In this homework you will implement a numerical approach to gradient descent and use it to implement the perceptron algorithm. That will take place in stages described below. But we'll start by describing how to perform gradient descent numerically.
The method of finite differences

Given a function $f(x)$
, the analytical approach to gradient descent - i.e., to finding the value of x that minimizes $f(x)$ - is to compute $f′(x)$ and iterate as follows, where $α∈(0,1]$ is the learning rate:

    x = 0
    while not converged:
        x=x−αf′(x)

If you cannot compute $f′(x)$
analytically, you can estimate it as follows, for sufficiently small $ϵ$:

$$f′(x)≈\frac{f(x+ϵ)−f(x−ϵ)}{2ϵ}$$

The method of finite differences makes the assumption that over very small intervals the function behaves linearly and the slope of the tangent line can be estimated as the difference between function values at the ends of the interval divided by the interval width.

For example, the slope of $f(x)=x^2$
at $x=1$ can be estimated as $f′(1)=\frac{(1+0.001)^2−(1−0.001)^2}{2∗0.001}$.

In [None]:
e = 0.001
(math.pow(1 + e, 2) - math.pow(1 - e, 2))/(2*e)
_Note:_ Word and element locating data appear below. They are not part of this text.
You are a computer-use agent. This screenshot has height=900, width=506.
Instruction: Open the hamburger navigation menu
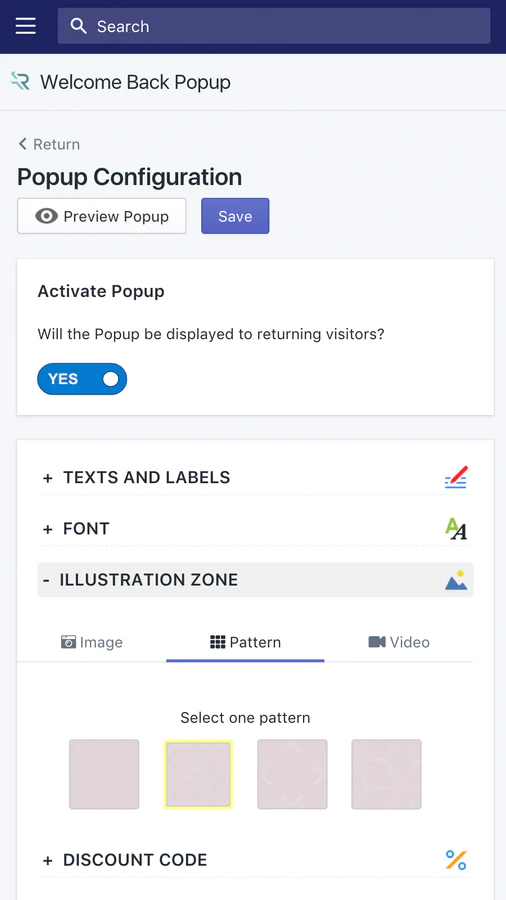[x=25, y=26]
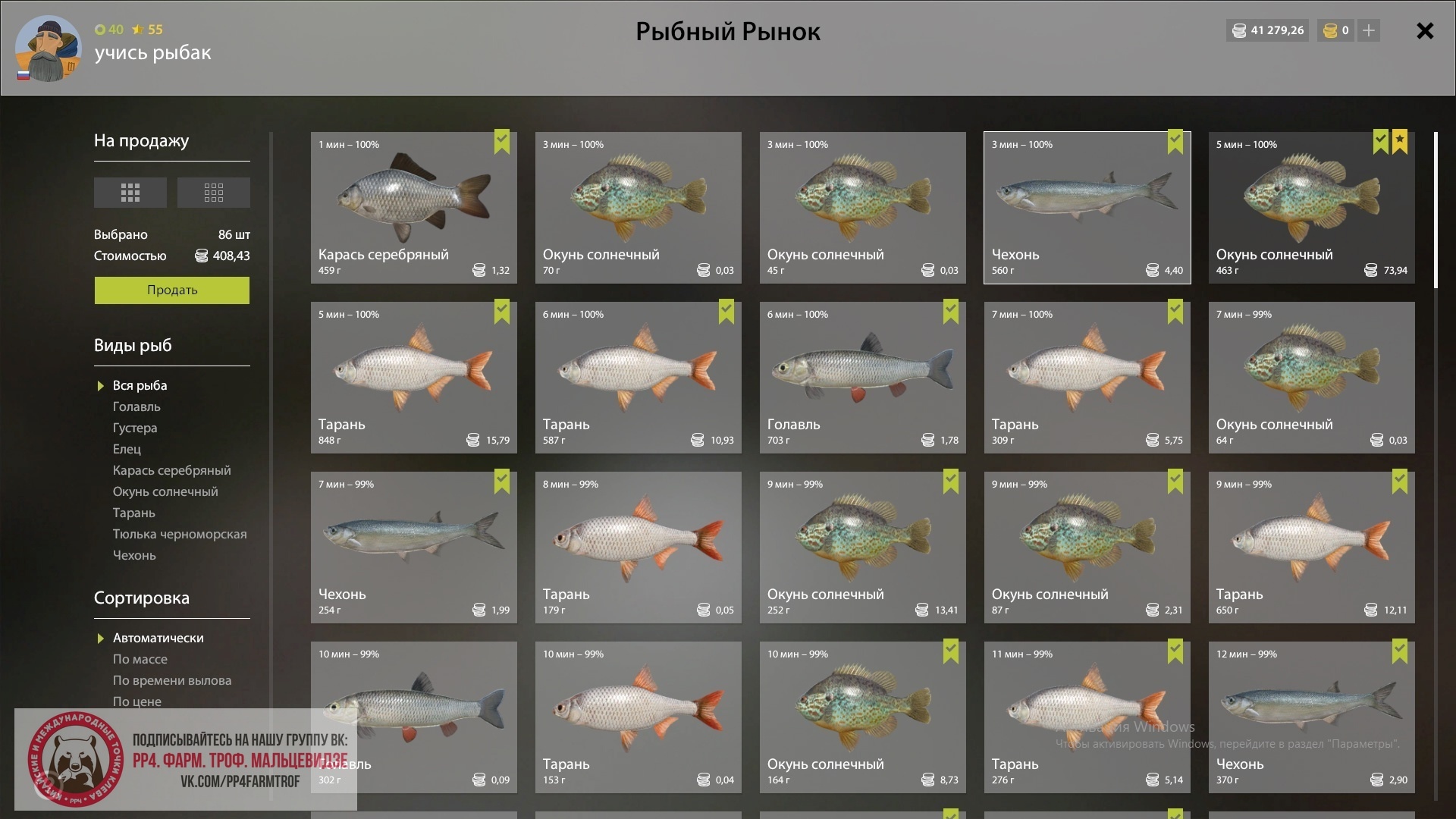Screen dimensions: 1456x819
Task: Click the plus icon to add gold
Action: tap(1369, 30)
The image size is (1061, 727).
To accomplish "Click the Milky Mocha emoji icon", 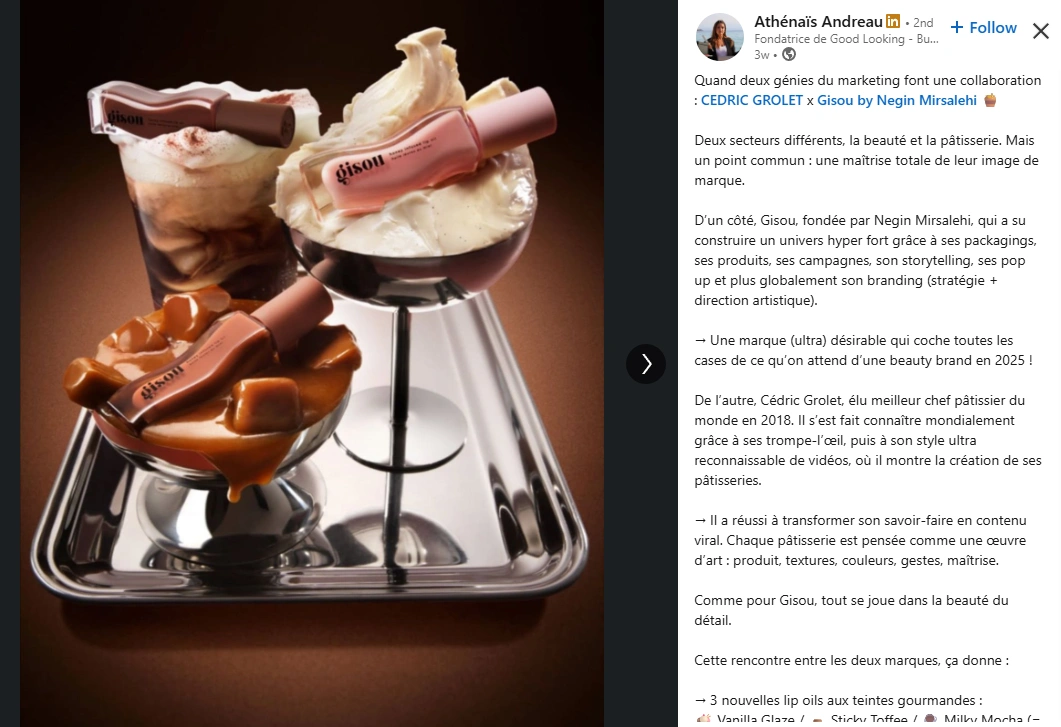I will (x=931, y=720).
Note that the number above is very close to what you would get analytically by taking derivatives: $f′(x)=2x$ so $f′(1)=2∗1=2$

You'll use the method of finite differences to compute the derivative of a loss function with respect to the weights of a perceptron.

Below is a simple implementation of the method of finite differences for a univariate function. It is overly simple, running for a fixed number of iterations, and assuming constants for $ϵ$
and $α$, but it works for simple cases.

In [1]:
# gradient decent using finite differences to compute the gradient to minimize x
def fd_demo(f, x0):
    e = 0.001
    a = 0.01
    x = x0
    for _ in range(1000):
        g = (f(x + e) - f(x - e)) / (2*e)
        x = x - a * g
    return x

In [2]:
# x*x is minimized at 0
f = lambda x: x * x
fd_demo(f, 2)

3.365934714445534e-09

In [5]:
# sin(x) is minimized at lots of points, the closest to 2 is 3pi/2
f = lambda x: math.sin(x)
print(fd_demo(f, 2))
print(math.pi * 3 / 2)


4.711986618234112
4.71238898038469



## Perceptron class

Below is a simple Perceptron class that you can use in this assignment. Feel free to use it as is, make changes, or throw it out and write your own. It creates a weight vector with small random numbers when initialized, and has methods to compute the activation for an input and to produce a binary class label for an input.

Note that the class below does not maintain an explicit bias term b
. You can add one or, better yet, make sure that all inputs, x, have a 1 in one of the positions.